Start of Study material
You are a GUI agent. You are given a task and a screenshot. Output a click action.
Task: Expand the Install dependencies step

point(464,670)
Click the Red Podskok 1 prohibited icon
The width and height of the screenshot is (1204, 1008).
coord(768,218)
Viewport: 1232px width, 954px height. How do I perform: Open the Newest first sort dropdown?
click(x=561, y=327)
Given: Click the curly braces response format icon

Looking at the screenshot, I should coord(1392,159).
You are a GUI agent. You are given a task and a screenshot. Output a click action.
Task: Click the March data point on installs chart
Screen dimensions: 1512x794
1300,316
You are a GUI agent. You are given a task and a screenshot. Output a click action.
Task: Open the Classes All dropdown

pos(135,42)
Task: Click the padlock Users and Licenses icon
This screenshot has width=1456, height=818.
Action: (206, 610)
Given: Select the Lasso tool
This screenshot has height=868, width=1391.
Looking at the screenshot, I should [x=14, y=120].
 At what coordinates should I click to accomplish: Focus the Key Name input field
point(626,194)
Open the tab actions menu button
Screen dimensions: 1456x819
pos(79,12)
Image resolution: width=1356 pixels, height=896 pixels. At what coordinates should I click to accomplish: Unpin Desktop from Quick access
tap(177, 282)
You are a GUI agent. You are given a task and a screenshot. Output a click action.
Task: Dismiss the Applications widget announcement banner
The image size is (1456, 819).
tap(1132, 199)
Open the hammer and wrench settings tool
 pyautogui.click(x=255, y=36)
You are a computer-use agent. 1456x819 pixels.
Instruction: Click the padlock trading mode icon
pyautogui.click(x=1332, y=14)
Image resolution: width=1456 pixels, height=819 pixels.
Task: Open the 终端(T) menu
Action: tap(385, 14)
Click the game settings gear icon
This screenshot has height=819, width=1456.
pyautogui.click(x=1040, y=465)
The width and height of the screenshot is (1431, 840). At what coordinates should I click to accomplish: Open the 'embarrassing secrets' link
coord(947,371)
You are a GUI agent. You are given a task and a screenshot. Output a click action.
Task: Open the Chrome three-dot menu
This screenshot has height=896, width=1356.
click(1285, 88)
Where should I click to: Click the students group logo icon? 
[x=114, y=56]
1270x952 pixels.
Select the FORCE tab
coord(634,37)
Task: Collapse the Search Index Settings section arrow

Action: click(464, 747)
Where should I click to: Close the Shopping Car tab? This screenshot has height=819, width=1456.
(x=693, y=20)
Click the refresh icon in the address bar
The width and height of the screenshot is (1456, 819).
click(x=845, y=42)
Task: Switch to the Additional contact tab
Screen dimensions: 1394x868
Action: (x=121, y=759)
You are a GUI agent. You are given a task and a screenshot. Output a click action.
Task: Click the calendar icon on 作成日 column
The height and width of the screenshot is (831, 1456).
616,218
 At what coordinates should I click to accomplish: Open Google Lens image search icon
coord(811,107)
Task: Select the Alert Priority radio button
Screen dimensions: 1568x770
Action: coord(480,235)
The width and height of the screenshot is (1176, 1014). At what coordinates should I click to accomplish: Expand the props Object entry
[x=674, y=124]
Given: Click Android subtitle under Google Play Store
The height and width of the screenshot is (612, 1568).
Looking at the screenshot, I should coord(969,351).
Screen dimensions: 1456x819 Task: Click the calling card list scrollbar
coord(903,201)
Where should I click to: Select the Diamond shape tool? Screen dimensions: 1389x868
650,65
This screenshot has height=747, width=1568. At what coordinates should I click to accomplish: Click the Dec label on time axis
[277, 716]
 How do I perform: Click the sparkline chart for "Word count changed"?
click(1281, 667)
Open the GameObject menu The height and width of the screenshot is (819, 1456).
End of Study material
▶ [Task description]
Every line containing the word "button" should be copied from the material.

▶ [Answer for the task]
Open the tab actions menu button
Task: Select the Alert Priority radio button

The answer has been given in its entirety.